There are approximately 240 species of woodpeckers in the world, distributed in a variety of habitats across the world, excepting Australasia and Antarctica. Although they make oral sounds- calling- they use drumming – pecking rapidly at a tree, post, metal chimney – to defend their territories. There is an excellent article, Evolutionary and Biomechanical Basis of Drumming Behavior in Woodpeckers, that examines the evolution of drumming behavior and the adaptations the birds have for such behavior.
One would think that since woodpeckers also call, that drumming would be controlled by a different part of the brain rather than the one that controls the vocal part. A recent study found that drumming is a learned behavior, both functionally and neurologically similar to that of songs/calls.
Since songs of birds are species specific, it would seem to follow that drumming would work similarly, that is, you would be able to identify different species of woodpeckers by their pattern of drumming. But a study in France demonstrated that the level of identification accuracy was only 70%. In another study in California, there was also no clear answer. Accurate identification varied with species and habitat. For example, accurate identification of the Northern Flicker varied from 33% in a coniferous forest to 53% is oak woodlands. You can listen to some drumming here. But if one includes all sounds, a study in Spain indicates a 94% accurate identification.
There is no agreement as to whether drumming effectively communicates species-specific information to other species. Two explanations are possible. Perhaps drums are only species-specific or it may be that drums may not be distinctive because other signals are used for species identification – plumages, behavior and calls, for example.
There are several cases of documented or suspected hybridization among woodpecker species such as Red-bellied and Golden-fronted Woodpeckers in North America, two species of Flame-backed Woodpeckers in Sri Lanka, three species of sapsuckers in British Columbia, Great Spotted and Syrian Woodpeckers in Europe, and others.
Woodpeckers evolved about six million years ago. As any group of organisms evolve, changes occur over time, some species going extinct and others arising. (Perhaps as many as 150,000 to 1.5 million birds have existed since they first arose, all but today’s ten thousand gone.) In the process, birds (and other organisms) develop species-isolating features – different physical features, behavior, or calls – to guard against hybridization. But in some species the isolating factors aren’t strong enough.

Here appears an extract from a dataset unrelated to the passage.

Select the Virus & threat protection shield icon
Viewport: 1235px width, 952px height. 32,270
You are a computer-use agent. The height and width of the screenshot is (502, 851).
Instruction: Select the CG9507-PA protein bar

Given that researchers have not been able to definitively identify drumming calls with substantial accuracy, it could be that drumming is not a major isolating mechanism among woodpeckers. Although we can analyze drumming, calls, and songs with sophisticated sound equipment and see the difference in frequency, duration, and loudness, those qualities do not necessarily reflect what the receiving bird actually hears. For example, humans interpret sounds in chunks that are around 1/20 of a second, while birds can distinguish sounds that are almost 1/200 of a second. So when humans hear just one note, a bird may perceive up to ten distinct notes. Looking for a research project? Here you are.